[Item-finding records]

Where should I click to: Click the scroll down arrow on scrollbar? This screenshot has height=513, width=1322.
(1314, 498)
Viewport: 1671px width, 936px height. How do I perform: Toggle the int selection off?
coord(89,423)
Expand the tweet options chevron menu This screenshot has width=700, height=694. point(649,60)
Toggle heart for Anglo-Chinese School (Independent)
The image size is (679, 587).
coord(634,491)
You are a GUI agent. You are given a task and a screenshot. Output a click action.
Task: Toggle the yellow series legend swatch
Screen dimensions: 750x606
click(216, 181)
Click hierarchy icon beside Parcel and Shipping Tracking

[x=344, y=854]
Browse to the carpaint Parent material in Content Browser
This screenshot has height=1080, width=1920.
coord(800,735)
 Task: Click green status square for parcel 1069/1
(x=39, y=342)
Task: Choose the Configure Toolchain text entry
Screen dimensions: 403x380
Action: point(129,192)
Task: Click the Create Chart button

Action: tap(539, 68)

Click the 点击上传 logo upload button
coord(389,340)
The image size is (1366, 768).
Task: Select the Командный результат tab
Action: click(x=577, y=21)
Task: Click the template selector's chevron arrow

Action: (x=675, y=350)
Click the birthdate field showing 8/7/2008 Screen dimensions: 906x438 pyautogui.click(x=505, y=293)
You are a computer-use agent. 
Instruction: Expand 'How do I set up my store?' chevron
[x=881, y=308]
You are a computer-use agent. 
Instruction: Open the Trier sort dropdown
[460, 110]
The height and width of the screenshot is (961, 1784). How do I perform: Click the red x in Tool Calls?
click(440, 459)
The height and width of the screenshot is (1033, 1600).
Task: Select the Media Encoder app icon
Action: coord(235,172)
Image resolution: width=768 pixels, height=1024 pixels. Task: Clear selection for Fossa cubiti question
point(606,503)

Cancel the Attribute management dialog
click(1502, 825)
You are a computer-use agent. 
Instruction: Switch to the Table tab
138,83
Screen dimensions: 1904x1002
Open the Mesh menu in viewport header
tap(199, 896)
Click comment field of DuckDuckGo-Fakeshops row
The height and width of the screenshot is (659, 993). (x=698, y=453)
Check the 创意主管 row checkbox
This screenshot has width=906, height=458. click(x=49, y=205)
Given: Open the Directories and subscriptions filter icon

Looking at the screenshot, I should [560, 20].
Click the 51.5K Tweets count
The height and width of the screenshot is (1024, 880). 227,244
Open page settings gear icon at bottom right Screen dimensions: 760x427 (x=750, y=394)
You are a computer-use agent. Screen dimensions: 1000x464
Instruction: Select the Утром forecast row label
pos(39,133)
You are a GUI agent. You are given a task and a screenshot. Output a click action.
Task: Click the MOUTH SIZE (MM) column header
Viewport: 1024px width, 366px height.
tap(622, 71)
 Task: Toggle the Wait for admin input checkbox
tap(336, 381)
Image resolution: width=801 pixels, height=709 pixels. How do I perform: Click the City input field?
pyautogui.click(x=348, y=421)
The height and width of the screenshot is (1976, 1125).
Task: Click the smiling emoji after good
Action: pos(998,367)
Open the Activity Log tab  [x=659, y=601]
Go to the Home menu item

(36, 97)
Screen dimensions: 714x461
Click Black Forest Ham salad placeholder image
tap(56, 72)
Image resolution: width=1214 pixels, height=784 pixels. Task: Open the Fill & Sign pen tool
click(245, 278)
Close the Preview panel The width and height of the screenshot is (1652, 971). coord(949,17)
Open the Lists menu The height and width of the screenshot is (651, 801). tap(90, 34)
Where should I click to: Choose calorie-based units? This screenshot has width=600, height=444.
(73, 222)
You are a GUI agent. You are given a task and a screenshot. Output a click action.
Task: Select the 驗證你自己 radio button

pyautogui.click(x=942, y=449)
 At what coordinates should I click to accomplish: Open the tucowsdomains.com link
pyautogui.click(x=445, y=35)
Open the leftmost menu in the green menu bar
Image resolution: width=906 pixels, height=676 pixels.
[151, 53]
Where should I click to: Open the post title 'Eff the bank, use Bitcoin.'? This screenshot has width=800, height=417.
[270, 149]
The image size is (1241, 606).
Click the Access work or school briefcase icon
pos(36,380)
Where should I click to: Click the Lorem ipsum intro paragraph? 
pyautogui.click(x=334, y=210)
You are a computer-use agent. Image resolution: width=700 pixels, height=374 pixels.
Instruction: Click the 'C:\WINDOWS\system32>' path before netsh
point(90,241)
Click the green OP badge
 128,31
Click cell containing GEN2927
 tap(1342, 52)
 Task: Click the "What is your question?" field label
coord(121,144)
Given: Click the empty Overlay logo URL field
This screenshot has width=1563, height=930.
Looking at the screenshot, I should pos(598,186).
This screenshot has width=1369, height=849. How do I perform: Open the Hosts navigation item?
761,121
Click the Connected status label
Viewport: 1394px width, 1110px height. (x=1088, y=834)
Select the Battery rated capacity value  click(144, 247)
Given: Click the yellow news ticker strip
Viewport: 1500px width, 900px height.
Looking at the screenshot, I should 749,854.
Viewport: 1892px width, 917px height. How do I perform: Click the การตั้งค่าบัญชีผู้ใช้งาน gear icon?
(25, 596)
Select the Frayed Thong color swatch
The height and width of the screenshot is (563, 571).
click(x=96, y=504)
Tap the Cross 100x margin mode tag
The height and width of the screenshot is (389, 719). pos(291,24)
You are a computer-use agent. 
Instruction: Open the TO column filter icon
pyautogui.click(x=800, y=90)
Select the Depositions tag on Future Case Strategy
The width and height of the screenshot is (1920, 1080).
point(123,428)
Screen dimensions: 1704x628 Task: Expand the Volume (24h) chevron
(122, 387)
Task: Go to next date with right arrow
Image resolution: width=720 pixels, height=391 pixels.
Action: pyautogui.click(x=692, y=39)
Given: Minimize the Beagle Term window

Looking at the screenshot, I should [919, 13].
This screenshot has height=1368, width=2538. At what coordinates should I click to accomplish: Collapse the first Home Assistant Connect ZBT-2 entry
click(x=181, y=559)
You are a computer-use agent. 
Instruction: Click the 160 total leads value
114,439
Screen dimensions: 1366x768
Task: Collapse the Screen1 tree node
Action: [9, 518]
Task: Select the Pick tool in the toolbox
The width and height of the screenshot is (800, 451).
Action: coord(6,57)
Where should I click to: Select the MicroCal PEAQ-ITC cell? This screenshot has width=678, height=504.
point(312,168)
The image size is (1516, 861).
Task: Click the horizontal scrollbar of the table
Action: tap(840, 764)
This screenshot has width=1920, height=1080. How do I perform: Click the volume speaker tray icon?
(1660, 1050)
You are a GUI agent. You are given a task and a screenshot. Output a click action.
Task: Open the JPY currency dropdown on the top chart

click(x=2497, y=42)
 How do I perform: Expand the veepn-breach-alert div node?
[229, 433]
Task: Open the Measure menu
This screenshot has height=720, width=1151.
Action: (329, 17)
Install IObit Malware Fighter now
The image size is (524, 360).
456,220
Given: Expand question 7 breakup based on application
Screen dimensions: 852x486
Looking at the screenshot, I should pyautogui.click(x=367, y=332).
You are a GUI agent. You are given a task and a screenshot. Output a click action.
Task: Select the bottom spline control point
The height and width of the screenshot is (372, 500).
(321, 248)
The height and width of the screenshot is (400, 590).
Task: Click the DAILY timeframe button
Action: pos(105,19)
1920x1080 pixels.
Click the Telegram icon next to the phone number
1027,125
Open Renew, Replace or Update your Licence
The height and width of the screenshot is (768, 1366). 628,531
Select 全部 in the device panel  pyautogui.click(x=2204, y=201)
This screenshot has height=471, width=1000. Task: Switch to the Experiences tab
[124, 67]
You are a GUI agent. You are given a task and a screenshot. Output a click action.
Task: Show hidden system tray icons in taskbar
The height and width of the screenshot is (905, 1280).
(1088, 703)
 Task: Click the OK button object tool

== REQUIREMENT ==
Reproduce all of the records above line for line, without any changes.

== FULL OUTPUT ==
Where should I click to: Click the scroll down arrow on scrollbar? This screenshot has height=513, width=1322.
(1314, 498)
Viewport: 1671px width, 936px height. How do I perform: Toggle the int selection off?
coord(89,423)
Expand the tweet options chevron menu This screenshot has width=700, height=694. point(649,60)
Toggle heart for Anglo-Chinese School (Independent)
The image size is (679, 587).
coord(634,491)
You are a GUI agent. You are given a task and a screenshot. Output a click action.
Task: Toggle the yellow series legend swatch
Screen dimensions: 750x606
click(216, 181)
Click hierarchy icon beside Parcel and Shipping Tracking

[x=344, y=854]
Browse to the carpaint Parent material in Content Browser
This screenshot has height=1080, width=1920.
coord(800,735)
 Task: Click green status square for parcel 1069/1
(x=39, y=342)
Task: Choose the Configure Toolchain text entry
Screen dimensions: 403x380
Action: point(129,192)
Task: Click the Create Chart button

Action: tap(539, 68)

Click the 点击上传 logo upload button
coord(389,340)
The image size is (1366, 768).
Task: Select the Командный результат tab
Action: click(x=577, y=21)
Task: Click the template selector's chevron arrow

Action: (x=675, y=350)
Click the birthdate field showing 8/7/2008 Screen dimensions: 906x438 pyautogui.click(x=505, y=293)
You are a computer-use agent. 
Instruction: Expand 'How do I set up my store?' chevron
[x=881, y=308]
You are a computer-use agent. 
Instruction: Open the Trier sort dropdown
[460, 110]
The height and width of the screenshot is (961, 1784). How do I perform: Click the red x in Tool Calls?
click(440, 459)
The height and width of the screenshot is (1033, 1600).
Task: Select the Media Encoder app icon
Action: coord(235,172)
Image resolution: width=768 pixels, height=1024 pixels. Task: Clear selection for Fossa cubiti question
point(606,503)

Cancel the Attribute management dialog
click(1502, 825)
You are a computer-use agent. 
Instruction: Switch to the Table tab
138,83
Screen dimensions: 1904x1002
Open the Mesh menu in viewport header
tap(199, 896)
Click comment field of DuckDuckGo-Fakeshops row
The height and width of the screenshot is (659, 993). (x=698, y=453)
Check the 创意主管 row checkbox
This screenshot has width=906, height=458. click(x=49, y=205)
Given: Open the Directories and subscriptions filter icon

Looking at the screenshot, I should [560, 20].
Click the 51.5K Tweets count
The height and width of the screenshot is (1024, 880). 227,244
Open page settings gear icon at bottom right Screen dimensions: 760x427 (x=750, y=394)
You are a computer-use agent. Screen dimensions: 1000x464
Instruction: Select the Утром forecast row label
pos(39,133)
You are a GUI agent. You are given a task and a screenshot. Output a click action.
Task: Click the MOUTH SIZE (MM) column header
Viewport: 1024px width, 366px height.
tap(622, 71)
 Task: Toggle the Wait for admin input checkbox
tap(336, 381)
Image resolution: width=801 pixels, height=709 pixels. How do I perform: Click the City input field?
pyautogui.click(x=348, y=421)
The height and width of the screenshot is (1976, 1125).
Task: Click the smiling emoji after good
Action: pos(998,367)
Open the Activity Log tab  [x=659, y=601]
Go to the Home menu item

(36, 97)
Screen dimensions: 714x461
Click Black Forest Ham salad placeholder image
tap(56, 72)
Image resolution: width=1214 pixels, height=784 pixels. Task: Open the Fill & Sign pen tool
click(245, 278)
Close the Preview panel The width and height of the screenshot is (1652, 971). coord(949,17)
Open the Lists menu The height and width of the screenshot is (651, 801). tap(90, 34)
Where should I click to: Choose calorie-based units? This screenshot has width=600, height=444.
(73, 222)
You are a GUI agent. You are given a task and a screenshot. Output a click action.
Task: Select the 驗證你自己 radio button

pyautogui.click(x=942, y=449)
 At what coordinates should I click to accomplish: Open the tucowsdomains.com link
pyautogui.click(x=445, y=35)
Open the leftmost menu in the green menu bar
Image resolution: width=906 pixels, height=676 pixels.
[151, 53]
Where should I click to: Open the post title 'Eff the bank, use Bitcoin.'? This screenshot has width=800, height=417.
[270, 149]
The image size is (1241, 606).
Click the Access work or school briefcase icon
pos(36,380)
Where should I click to: Click the Lorem ipsum intro paragraph? 
pyautogui.click(x=334, y=210)
You are a computer-use agent. Image resolution: width=700 pixels, height=374 pixels.
Instruction: Click the 'C:\WINDOWS\system32>' path before netsh
point(90,241)
Click the green OP badge
 128,31
Click cell containing GEN2927
 tap(1342, 52)
 Task: Click the "What is your question?" field label
coord(121,144)
Given: Click the empty Overlay logo URL field
This screenshot has width=1563, height=930.
Looking at the screenshot, I should pos(598,186).
This screenshot has width=1369, height=849. How do I perform: Open the Hosts navigation item?
761,121
Click the Connected status label
Viewport: 1394px width, 1110px height. (x=1088, y=834)
Select the Battery rated capacity value  click(144, 247)
Given: Click the yellow news ticker strip
Viewport: 1500px width, 900px height.
Looking at the screenshot, I should 749,854.
Viewport: 1892px width, 917px height. How do I perform: Click the การตั้งค่าบัญชีผู้ใช้งาน gear icon?
(25, 596)
Select the Frayed Thong color swatch
The height and width of the screenshot is (563, 571).
click(x=96, y=504)
Tap the Cross 100x margin mode tag
The height and width of the screenshot is (389, 719). pos(291,24)
You are a computer-use agent. 
Instruction: Open the TO column filter icon
pyautogui.click(x=800, y=90)
Select the Depositions tag on Future Case Strategy
The width and height of the screenshot is (1920, 1080).
point(123,428)
Screen dimensions: 1704x628 Task: Expand the Volume (24h) chevron
(122, 387)
Task: Go to next date with right arrow
Image resolution: width=720 pixels, height=391 pixels.
Action: pyautogui.click(x=692, y=39)
Given: Minimize the Beagle Term window

Looking at the screenshot, I should [919, 13].
This screenshot has height=1368, width=2538. At what coordinates should I click to accomplish: Collapse the first Home Assistant Connect ZBT-2 entry
click(x=181, y=559)
You are a computer-use agent. 
Instruction: Click the 160 total leads value
114,439
Screen dimensions: 1366x768
Task: Collapse the Screen1 tree node
Action: [9, 518]
Task: Select the Pick tool in the toolbox
The width and height of the screenshot is (800, 451).
Action: coord(6,57)
Where should I click to: Select the MicroCal PEAQ-ITC cell? This screenshot has width=678, height=504.
point(312,168)
The image size is (1516, 861).
Task: Click the horizontal scrollbar of the table
Action: tap(840, 764)
This screenshot has width=1920, height=1080. How do I perform: Click the volume speaker tray icon?
(1660, 1050)
You are a GUI agent. You are given a task and a screenshot. Output a click action.
Task: Open the JPY currency dropdown on the top chart

click(x=2497, y=42)
 How do I perform: Expand the veepn-breach-alert div node?
[229, 433]
Task: Open the Measure menu
This screenshot has height=720, width=1151.
Action: (329, 17)
Install IObit Malware Fighter now
The image size is (524, 360).
456,220
Given: Expand question 7 breakup based on application
Screen dimensions: 852x486
Looking at the screenshot, I should pyautogui.click(x=367, y=332).
You are a GUI agent. You are given a task and a screenshot. Output a click action.
Task: Select the bottom spline control point
The height and width of the screenshot is (372, 500).
(321, 248)
The height and width of the screenshot is (400, 590).
Task: Click the DAILY timeframe button
Action: pos(105,19)
1920x1080 pixels.
Click the Telegram icon next to the phone number
1027,125
Open Renew, Replace or Update your Licence
The height and width of the screenshot is (768, 1366). 628,531
Select 全部 in the device panel  pyautogui.click(x=2204, y=201)
This screenshot has height=471, width=1000. Task: Switch to the Experiences tab
[124, 67]
You are a GUI agent. You are given a task and a screenshot. Output a click action.
Task: Show hidden system tray icons in taskbar
The height and width of the screenshot is (905, 1280).
(1088, 703)
 Task: Click the OK button object tool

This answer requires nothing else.